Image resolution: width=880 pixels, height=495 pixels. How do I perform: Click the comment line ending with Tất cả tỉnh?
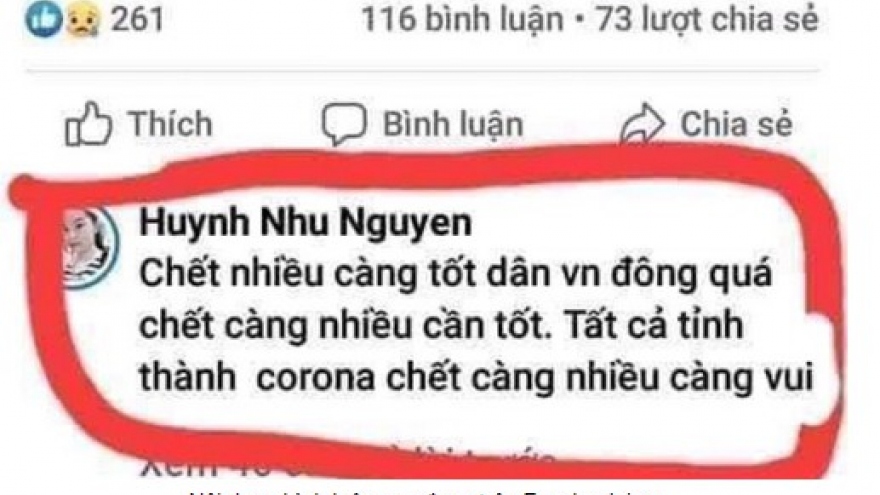(441, 326)
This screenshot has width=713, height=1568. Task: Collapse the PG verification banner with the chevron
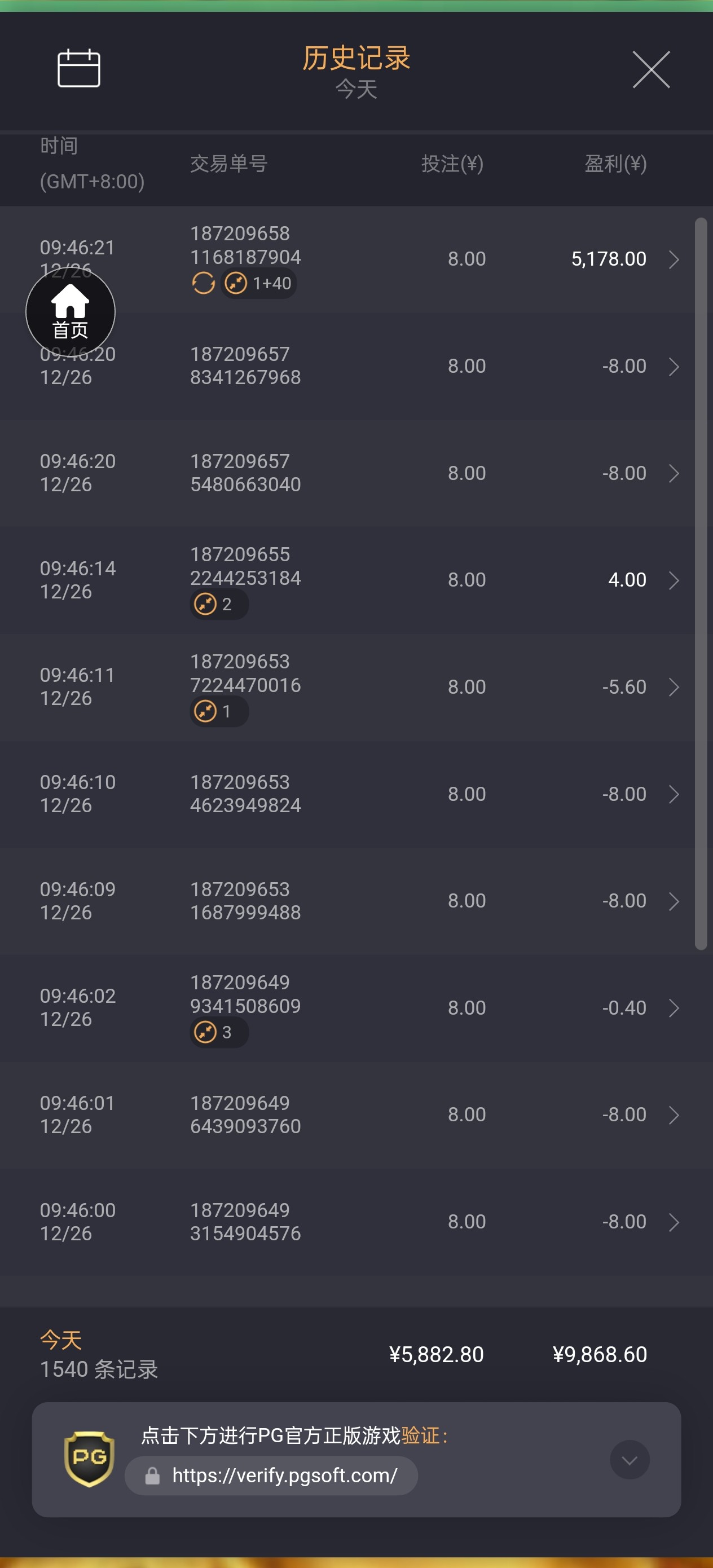tap(630, 1460)
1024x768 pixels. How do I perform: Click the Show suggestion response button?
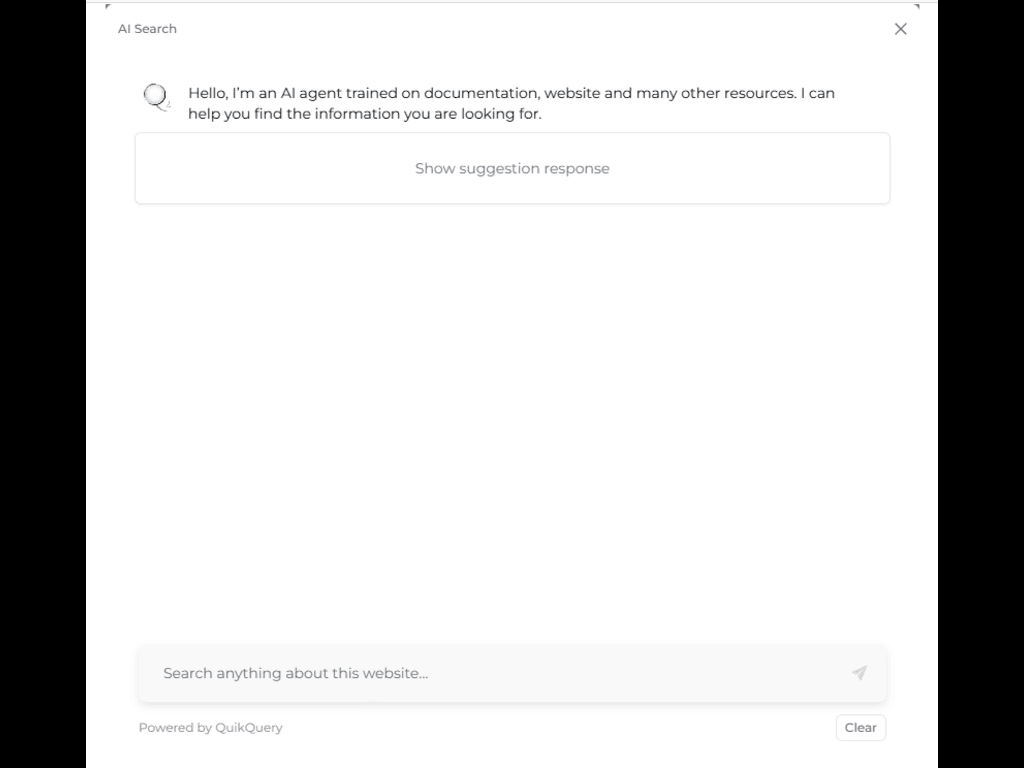coord(512,168)
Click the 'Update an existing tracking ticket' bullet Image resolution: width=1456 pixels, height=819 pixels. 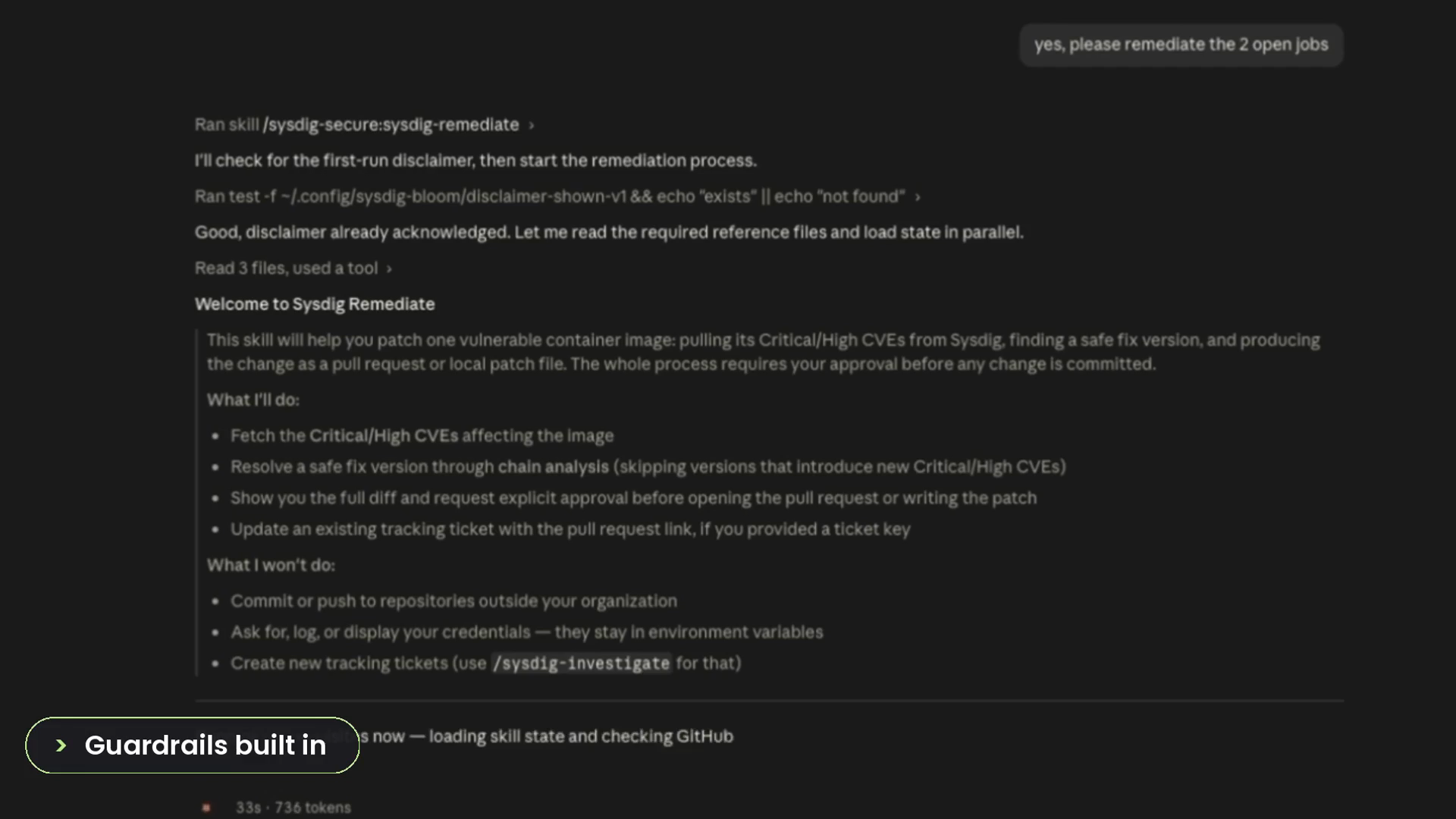click(x=570, y=529)
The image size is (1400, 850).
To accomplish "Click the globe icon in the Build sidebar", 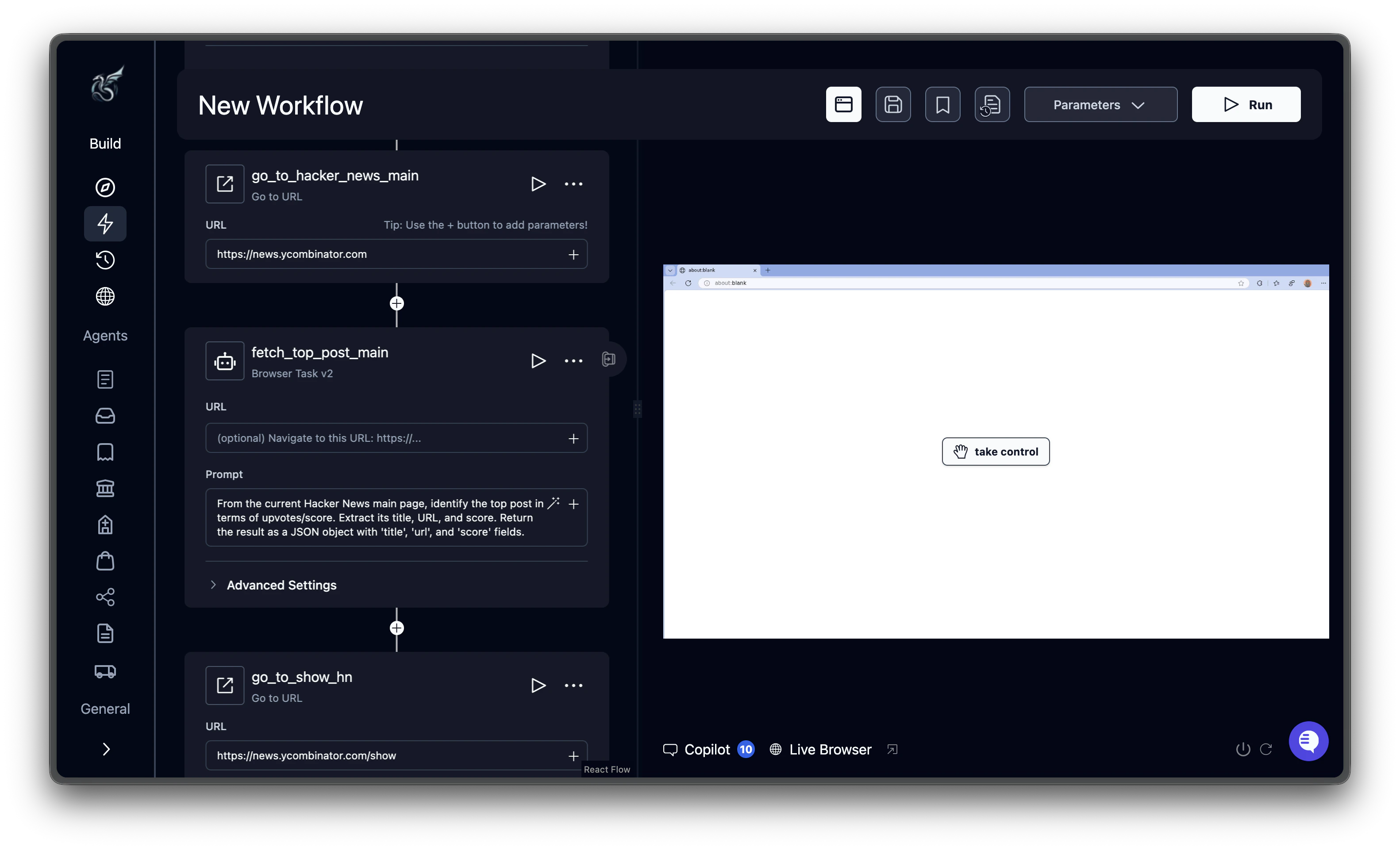I will click(x=105, y=296).
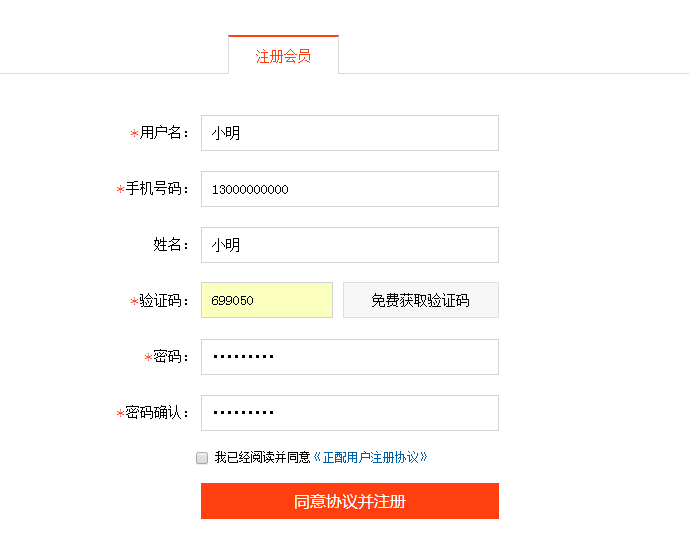The width and height of the screenshot is (689, 560).
Task: Click the 姓名 text box
Action: click(x=349, y=245)
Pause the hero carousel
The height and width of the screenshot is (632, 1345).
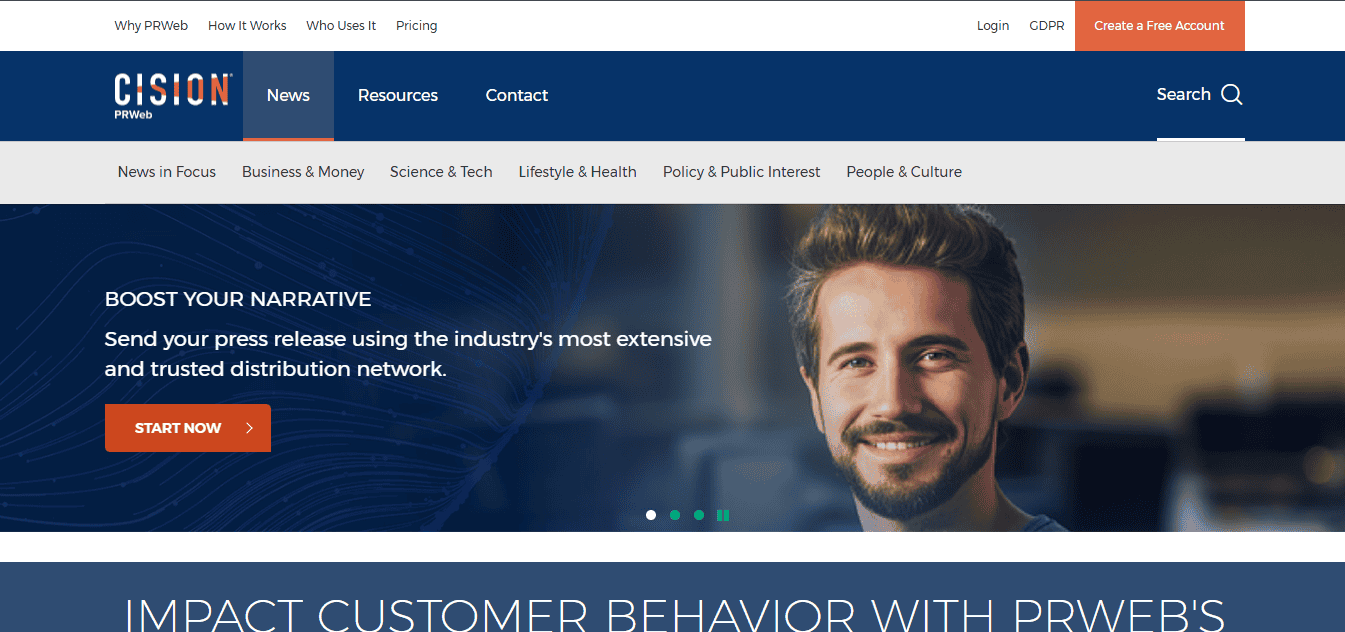point(723,515)
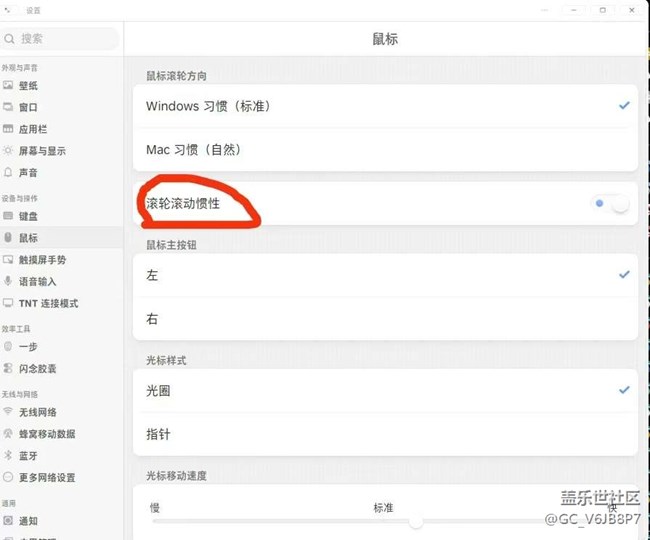The image size is (650, 540).
Task: Click the sound (声音) bell icon
Action: (x=9, y=173)
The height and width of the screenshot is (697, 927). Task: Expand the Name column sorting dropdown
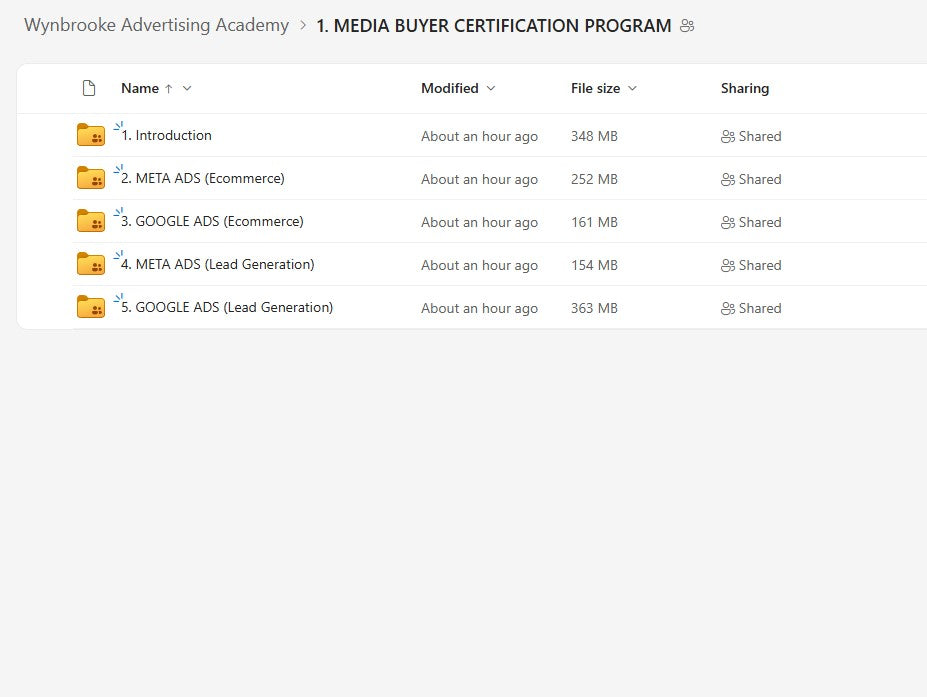tap(187, 88)
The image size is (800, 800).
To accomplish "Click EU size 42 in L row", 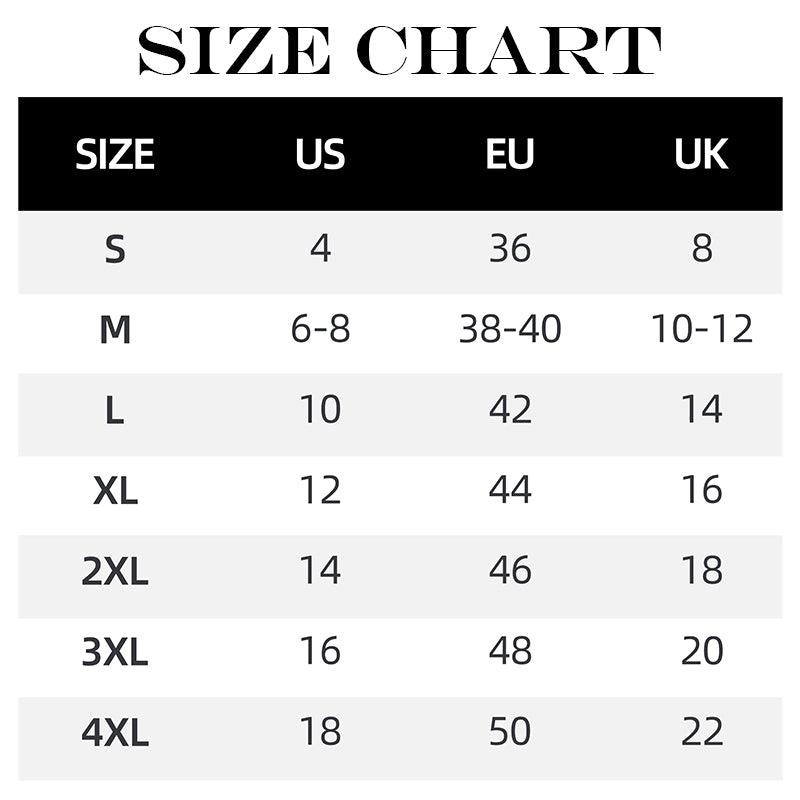I will (x=510, y=410).
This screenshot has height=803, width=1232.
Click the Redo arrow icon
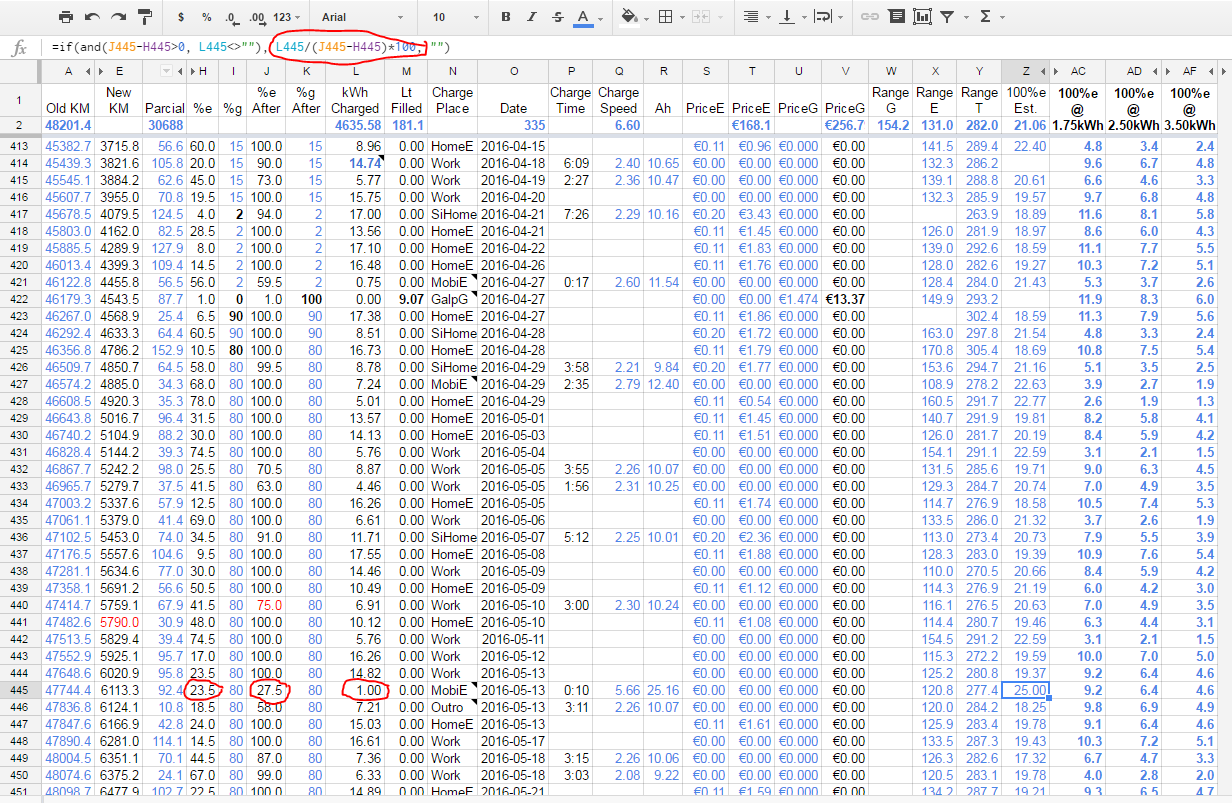118,17
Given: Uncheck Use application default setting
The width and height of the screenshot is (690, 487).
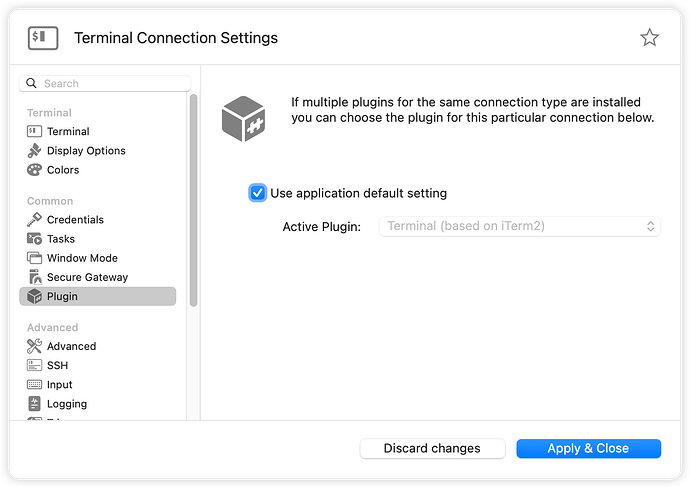Looking at the screenshot, I should click(258, 193).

* **OBJECTIVE**
Copy the data word for word, beginning with the line that contains "Given: Uncheck Use" and continuing through the end of the data, leaving out the pictures.

* **RESULT OF THE EXERCISE**
Given: Uncheck Use application default setting
The width and height of the screenshot is (690, 487).
Looking at the screenshot, I should click(258, 193).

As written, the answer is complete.